*** Provided entries Section Begins ***

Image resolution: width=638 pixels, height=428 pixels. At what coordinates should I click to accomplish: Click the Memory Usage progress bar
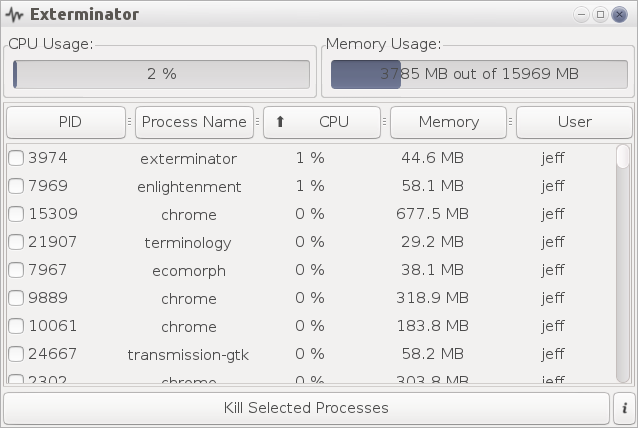point(479,74)
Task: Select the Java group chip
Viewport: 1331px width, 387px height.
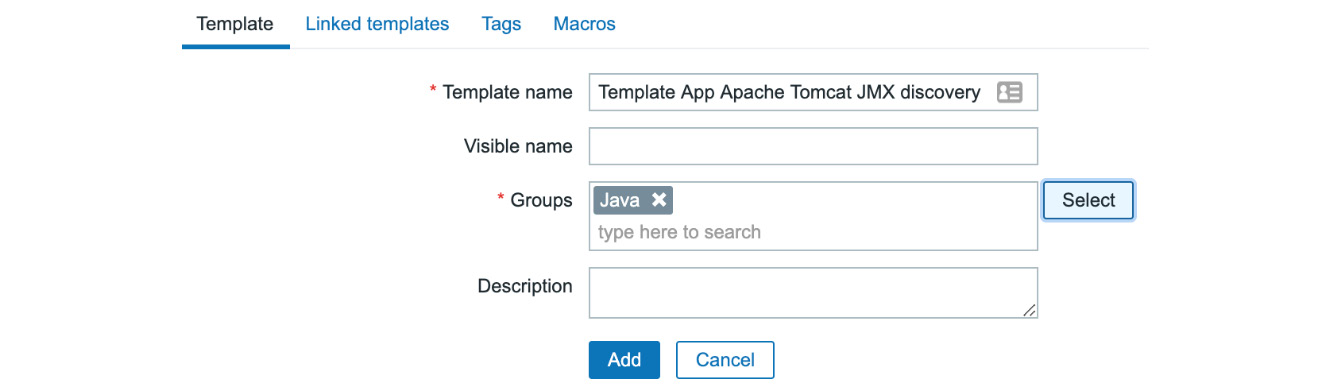Action: tap(619, 200)
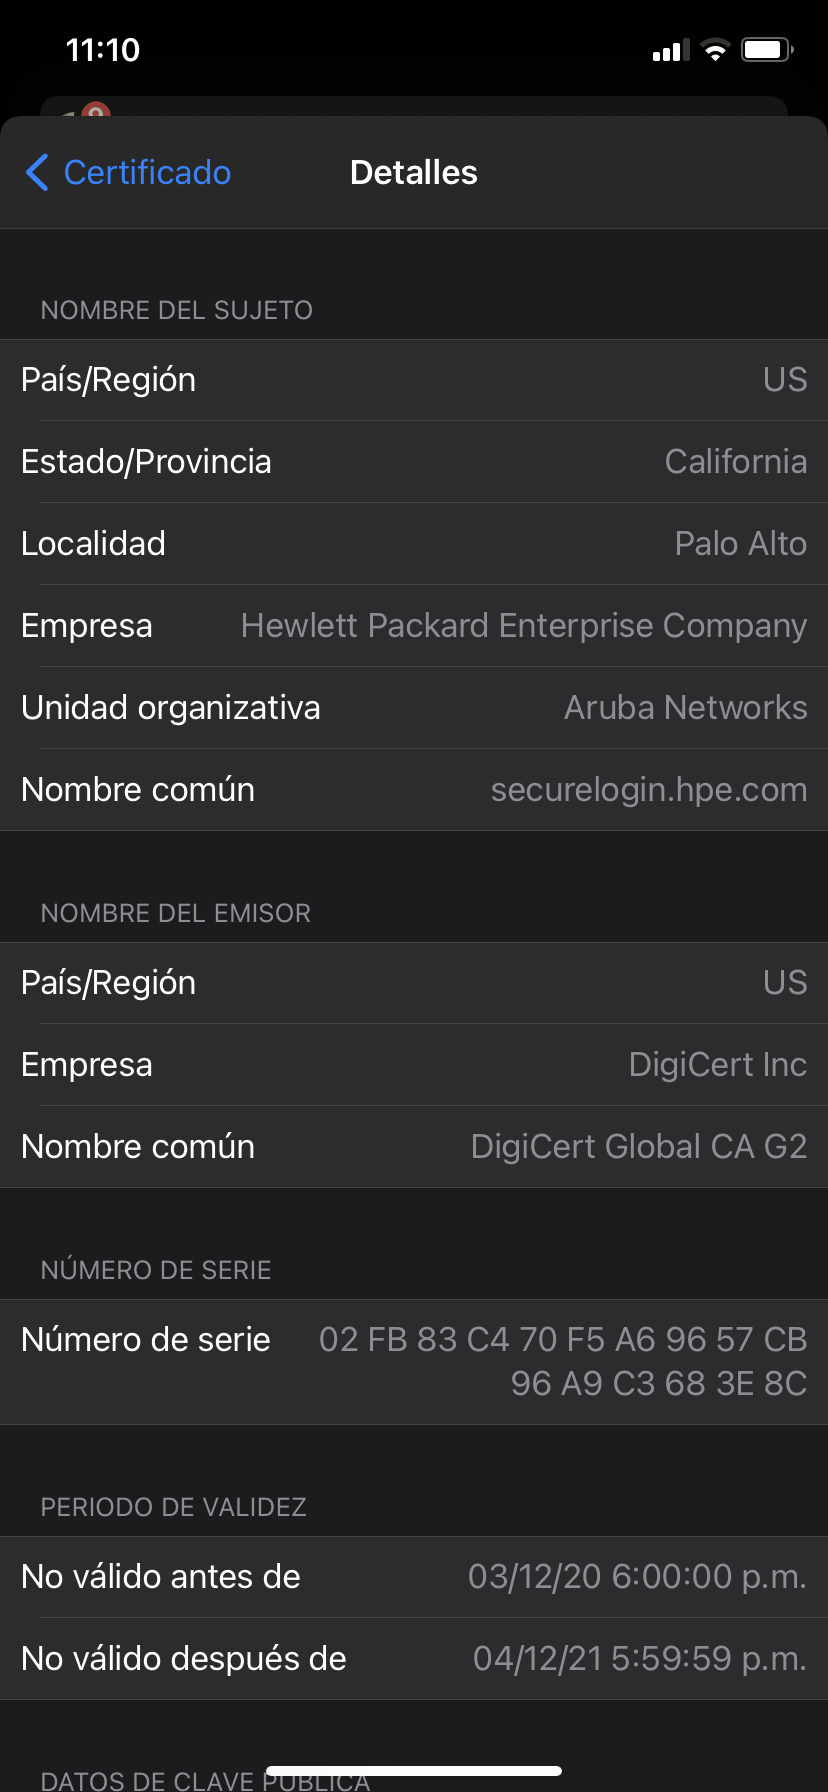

*** Provided entries Section Ends ***

### What is needed
Return the lines above exactly; the images are not part of the copy.

### Exercise output
Image resolution: width=638 pixels, height=428 pixels. At what coordinates should I click to accomplish: Click the Memory Usage progress bar
point(479,74)
Task: Select the Java group chip
Viewport: 1331px width, 387px height.
Action: tap(619, 200)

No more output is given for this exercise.